◆ TASK DESCRIPTION:
Could you output, exactly and with nothing else, every line from the one that contains "Click the glowing" through the last line of the listing below?

----

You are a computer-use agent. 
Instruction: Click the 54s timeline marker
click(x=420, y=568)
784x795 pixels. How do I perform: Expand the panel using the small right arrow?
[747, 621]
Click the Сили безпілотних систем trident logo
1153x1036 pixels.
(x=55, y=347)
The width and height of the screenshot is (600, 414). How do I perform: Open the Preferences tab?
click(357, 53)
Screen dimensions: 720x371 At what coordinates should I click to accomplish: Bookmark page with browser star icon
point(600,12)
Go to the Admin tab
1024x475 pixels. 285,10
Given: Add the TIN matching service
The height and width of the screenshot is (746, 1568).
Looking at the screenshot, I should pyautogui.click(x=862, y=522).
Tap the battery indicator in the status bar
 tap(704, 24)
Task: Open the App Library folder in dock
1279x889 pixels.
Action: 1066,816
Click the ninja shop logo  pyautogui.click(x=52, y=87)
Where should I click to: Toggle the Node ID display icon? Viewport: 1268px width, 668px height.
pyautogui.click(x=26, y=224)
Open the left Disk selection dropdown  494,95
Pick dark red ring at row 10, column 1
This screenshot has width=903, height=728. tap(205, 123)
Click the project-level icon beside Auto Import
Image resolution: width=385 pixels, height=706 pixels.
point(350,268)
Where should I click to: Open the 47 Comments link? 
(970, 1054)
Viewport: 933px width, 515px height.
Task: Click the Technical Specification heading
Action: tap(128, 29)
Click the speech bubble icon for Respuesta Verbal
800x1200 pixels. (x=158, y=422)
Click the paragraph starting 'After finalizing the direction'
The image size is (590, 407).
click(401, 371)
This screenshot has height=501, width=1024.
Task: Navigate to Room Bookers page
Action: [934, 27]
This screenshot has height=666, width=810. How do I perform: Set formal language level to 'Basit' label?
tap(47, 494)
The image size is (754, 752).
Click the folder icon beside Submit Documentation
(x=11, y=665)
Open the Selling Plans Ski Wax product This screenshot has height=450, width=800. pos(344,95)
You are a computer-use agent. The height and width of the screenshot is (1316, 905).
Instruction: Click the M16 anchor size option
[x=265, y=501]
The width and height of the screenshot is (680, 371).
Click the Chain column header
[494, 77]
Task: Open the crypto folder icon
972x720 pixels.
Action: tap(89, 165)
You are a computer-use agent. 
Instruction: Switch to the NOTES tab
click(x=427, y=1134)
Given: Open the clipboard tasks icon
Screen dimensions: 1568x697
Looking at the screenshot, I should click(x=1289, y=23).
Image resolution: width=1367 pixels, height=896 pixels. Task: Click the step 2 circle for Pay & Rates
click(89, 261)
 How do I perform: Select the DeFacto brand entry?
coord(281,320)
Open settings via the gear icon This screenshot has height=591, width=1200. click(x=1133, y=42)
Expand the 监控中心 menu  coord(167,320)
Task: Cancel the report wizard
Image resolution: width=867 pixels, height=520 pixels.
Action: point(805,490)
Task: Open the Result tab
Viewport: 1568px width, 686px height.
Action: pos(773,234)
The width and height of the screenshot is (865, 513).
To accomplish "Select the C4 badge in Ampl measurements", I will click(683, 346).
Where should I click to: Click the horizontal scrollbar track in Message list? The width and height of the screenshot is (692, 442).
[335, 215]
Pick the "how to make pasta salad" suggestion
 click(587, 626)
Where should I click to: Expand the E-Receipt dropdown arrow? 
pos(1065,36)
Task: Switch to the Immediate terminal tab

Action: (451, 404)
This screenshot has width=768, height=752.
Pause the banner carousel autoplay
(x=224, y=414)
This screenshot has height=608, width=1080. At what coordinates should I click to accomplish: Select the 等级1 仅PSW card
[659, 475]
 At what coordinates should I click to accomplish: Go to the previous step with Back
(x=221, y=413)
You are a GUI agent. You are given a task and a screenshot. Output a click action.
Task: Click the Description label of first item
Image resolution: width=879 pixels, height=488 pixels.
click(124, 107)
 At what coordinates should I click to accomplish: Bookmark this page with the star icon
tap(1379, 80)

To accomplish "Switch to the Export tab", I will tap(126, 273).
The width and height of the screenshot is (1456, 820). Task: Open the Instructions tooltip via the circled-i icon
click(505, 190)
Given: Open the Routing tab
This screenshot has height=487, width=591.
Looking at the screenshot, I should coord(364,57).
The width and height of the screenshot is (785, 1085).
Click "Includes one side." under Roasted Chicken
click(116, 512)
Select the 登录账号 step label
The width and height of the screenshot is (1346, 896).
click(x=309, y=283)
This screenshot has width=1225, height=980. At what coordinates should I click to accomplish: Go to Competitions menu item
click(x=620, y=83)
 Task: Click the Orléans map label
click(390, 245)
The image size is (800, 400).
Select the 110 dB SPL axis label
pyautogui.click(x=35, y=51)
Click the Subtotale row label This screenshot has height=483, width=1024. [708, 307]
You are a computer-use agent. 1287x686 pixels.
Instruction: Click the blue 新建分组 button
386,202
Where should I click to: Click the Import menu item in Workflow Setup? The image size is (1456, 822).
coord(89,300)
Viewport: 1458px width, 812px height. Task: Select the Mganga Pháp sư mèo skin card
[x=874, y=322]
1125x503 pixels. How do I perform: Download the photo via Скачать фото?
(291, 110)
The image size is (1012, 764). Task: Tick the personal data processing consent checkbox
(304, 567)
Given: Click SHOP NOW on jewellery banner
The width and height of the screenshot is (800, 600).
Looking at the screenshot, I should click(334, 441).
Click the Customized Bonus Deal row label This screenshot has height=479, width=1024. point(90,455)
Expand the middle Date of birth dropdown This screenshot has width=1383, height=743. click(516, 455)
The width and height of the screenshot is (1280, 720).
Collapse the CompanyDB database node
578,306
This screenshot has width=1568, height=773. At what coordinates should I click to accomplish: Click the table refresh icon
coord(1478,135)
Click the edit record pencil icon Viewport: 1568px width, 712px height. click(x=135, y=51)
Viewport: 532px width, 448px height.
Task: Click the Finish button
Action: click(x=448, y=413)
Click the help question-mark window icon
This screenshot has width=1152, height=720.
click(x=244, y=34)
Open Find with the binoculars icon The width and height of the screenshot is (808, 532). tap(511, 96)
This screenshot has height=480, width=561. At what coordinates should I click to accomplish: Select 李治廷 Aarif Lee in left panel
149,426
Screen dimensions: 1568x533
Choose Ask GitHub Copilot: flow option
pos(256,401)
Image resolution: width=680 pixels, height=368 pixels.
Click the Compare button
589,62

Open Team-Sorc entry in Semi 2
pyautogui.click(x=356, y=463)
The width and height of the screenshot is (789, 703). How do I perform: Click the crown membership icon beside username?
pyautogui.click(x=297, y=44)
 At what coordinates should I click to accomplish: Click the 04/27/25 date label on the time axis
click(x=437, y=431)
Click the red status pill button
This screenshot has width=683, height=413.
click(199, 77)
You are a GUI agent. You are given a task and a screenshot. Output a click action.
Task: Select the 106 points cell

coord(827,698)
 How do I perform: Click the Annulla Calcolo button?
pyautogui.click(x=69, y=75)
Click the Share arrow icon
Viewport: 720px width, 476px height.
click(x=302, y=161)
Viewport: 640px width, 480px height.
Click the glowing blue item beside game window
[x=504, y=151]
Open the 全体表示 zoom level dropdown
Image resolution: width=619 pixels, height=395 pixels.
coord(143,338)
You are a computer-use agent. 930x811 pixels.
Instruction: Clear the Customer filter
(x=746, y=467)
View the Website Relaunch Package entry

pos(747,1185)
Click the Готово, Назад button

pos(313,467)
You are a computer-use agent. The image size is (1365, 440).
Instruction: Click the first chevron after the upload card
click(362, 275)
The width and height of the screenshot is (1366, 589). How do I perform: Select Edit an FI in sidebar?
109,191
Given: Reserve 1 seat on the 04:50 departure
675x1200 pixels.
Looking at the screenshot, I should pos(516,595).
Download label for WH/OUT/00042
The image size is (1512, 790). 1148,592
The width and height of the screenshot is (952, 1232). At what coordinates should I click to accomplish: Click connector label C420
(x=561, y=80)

----

◆ COMPLETED TASK:
Click the glowing blue item beside game window
[x=504, y=151]
Open the 全体表示 zoom level dropdown
Image resolution: width=619 pixels, height=395 pixels.
coord(143,338)
You are a computer-use agent. 930x811 pixels.
Instruction: Clear the Customer filter
(x=746, y=467)
View the Website Relaunch Package entry

pos(747,1185)
Click the Готово, Назад button

pos(313,467)
You are a computer-use agent. The image size is (1365, 440).
Instruction: Click the first chevron after the upload card
click(362, 275)
The width and height of the screenshot is (1366, 589). How do I perform: Select Edit an FI in sidebar?
109,191
Given: Reserve 1 seat on the 04:50 departure
675x1200 pixels.
Looking at the screenshot, I should pos(516,595).
Download label for WH/OUT/00042
The image size is (1512, 790). 1148,592
The width and height of the screenshot is (952, 1232). At what coordinates should I click to accomplish: Click connector label C420
(x=561, y=80)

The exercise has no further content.